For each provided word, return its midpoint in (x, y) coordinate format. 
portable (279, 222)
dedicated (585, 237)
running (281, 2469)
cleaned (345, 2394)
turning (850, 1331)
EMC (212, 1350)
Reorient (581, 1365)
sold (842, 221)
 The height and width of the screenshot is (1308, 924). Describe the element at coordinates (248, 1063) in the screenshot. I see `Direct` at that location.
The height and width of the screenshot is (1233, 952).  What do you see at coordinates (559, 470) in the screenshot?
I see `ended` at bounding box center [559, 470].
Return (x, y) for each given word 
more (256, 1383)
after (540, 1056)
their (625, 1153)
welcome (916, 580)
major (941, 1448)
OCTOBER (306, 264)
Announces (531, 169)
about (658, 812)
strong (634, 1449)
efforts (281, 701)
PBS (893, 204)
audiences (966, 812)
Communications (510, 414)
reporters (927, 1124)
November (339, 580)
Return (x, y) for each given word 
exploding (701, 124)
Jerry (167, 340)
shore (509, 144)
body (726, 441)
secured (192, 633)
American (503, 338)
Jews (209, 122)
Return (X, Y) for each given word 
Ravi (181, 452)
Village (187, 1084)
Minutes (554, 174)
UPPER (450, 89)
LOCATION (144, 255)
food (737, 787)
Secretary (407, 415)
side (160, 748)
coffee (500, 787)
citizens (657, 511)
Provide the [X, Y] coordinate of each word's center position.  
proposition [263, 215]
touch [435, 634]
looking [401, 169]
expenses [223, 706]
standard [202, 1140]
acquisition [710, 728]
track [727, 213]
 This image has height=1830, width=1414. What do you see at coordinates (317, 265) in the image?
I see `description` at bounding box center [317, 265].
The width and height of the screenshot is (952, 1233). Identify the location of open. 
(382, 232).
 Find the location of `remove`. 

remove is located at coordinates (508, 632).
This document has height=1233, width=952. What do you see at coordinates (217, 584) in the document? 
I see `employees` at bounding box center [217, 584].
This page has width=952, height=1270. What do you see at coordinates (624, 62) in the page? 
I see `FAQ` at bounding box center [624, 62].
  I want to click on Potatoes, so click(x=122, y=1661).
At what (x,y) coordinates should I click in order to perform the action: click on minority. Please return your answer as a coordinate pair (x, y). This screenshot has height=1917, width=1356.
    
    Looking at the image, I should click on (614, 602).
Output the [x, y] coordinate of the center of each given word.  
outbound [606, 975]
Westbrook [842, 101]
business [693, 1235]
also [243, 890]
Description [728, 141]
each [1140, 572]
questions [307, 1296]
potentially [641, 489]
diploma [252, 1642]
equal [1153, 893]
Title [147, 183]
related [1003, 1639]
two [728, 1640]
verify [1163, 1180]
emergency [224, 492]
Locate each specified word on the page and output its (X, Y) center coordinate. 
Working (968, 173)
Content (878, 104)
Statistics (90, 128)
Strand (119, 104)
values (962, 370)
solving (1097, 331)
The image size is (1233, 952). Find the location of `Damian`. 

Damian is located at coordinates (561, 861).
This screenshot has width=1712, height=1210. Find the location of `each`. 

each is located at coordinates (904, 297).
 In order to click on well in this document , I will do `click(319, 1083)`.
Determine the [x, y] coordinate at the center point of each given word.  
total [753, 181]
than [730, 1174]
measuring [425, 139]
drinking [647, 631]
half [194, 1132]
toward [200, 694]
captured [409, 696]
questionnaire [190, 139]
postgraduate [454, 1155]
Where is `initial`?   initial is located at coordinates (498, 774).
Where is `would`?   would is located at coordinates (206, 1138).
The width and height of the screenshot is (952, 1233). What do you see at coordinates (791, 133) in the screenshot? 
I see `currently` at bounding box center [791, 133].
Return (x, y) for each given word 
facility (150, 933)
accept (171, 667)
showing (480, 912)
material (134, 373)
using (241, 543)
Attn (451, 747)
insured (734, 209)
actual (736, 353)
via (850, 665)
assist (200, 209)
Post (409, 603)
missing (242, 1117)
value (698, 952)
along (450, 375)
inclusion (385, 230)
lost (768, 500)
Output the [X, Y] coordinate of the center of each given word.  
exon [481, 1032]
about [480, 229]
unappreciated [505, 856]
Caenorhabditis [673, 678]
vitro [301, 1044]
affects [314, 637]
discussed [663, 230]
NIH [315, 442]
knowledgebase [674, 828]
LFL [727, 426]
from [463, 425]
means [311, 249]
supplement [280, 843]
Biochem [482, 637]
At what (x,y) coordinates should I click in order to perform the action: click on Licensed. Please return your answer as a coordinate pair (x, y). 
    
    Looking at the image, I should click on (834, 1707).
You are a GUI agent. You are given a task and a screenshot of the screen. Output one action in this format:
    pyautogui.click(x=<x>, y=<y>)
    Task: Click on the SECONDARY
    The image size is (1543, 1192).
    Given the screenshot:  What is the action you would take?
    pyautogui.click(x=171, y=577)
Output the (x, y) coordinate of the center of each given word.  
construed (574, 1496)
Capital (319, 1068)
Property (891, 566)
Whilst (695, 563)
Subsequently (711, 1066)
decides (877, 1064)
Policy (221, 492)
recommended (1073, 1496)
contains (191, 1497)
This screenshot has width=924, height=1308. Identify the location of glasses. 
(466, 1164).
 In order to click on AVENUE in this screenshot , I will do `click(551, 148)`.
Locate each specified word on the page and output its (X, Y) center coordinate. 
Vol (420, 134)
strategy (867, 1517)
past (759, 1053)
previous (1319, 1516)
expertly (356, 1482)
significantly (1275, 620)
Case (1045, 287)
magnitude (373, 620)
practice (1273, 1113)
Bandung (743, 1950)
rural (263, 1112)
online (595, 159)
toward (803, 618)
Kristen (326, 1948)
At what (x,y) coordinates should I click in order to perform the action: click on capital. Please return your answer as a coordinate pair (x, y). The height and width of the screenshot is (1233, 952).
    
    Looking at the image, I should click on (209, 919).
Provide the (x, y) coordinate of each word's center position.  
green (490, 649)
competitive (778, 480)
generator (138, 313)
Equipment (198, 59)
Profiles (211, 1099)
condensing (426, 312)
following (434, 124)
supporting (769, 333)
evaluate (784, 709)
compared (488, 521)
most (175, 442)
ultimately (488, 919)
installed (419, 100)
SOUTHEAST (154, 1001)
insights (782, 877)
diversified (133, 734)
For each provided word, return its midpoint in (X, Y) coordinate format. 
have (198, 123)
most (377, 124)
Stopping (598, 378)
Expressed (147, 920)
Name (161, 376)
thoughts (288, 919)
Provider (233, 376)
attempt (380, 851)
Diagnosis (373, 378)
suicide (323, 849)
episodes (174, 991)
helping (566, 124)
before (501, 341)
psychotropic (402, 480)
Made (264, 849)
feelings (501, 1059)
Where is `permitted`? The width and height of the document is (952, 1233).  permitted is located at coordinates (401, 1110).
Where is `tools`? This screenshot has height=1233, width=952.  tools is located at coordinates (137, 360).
■ ■ ■ ■ ■
_GIVEN TASK_: Rewrite every row from the first one down to the row containing "Reorient (581, 1365)", requests included, adding 3 to each coordinate in the answers.

_TASK OUTPUT_:
For each provided word, return its midpoint in (x, y) coordinate format. 
portable (282, 225)
dedicated (588, 240)
running (284, 2472)
cleaned (348, 2397)
turning (853, 1334)
EMC (215, 1353)
Reorient (584, 1368)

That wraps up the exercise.